*BRIEF*. At the line that includes "Task: Click the heart", begin writing out the entries below exactly, and continue through the last line without adding anything.

*INFORMATION GIVEN*.

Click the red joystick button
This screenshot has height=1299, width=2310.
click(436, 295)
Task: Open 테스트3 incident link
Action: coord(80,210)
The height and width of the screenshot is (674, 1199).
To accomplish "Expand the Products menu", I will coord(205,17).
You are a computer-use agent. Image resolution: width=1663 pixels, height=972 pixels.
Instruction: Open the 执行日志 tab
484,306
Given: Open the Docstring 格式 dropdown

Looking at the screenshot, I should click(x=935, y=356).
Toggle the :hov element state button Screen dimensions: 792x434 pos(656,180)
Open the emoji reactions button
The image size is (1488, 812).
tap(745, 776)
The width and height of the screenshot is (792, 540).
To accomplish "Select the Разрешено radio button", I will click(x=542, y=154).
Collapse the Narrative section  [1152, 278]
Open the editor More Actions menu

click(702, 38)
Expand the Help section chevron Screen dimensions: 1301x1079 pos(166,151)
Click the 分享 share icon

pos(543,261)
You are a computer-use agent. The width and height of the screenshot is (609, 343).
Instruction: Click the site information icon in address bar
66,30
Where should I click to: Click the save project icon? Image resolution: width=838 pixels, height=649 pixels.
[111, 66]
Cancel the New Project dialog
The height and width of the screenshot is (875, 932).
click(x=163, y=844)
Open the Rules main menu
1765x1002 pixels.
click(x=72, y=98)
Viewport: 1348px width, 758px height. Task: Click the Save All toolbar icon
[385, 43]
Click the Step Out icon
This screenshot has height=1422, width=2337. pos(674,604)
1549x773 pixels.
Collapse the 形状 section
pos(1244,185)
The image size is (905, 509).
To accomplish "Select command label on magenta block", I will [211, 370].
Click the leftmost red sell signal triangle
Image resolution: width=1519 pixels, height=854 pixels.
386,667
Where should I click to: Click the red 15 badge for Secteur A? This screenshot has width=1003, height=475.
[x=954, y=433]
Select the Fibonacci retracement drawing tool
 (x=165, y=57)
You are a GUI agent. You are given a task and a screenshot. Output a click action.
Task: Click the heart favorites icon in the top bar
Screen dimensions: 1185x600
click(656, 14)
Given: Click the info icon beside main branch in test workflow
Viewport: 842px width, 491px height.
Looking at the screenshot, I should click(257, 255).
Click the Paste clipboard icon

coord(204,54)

*TASK SOLUTION*.
Task: Click the heart favorites icon in the top bar
Screen dimensions: 1185x600
click(656, 14)
Given: Click the info icon beside main branch in test workflow
Viewport: 842px width, 491px height.
Looking at the screenshot, I should click(257, 255).
Click the Paste clipboard icon

coord(204,54)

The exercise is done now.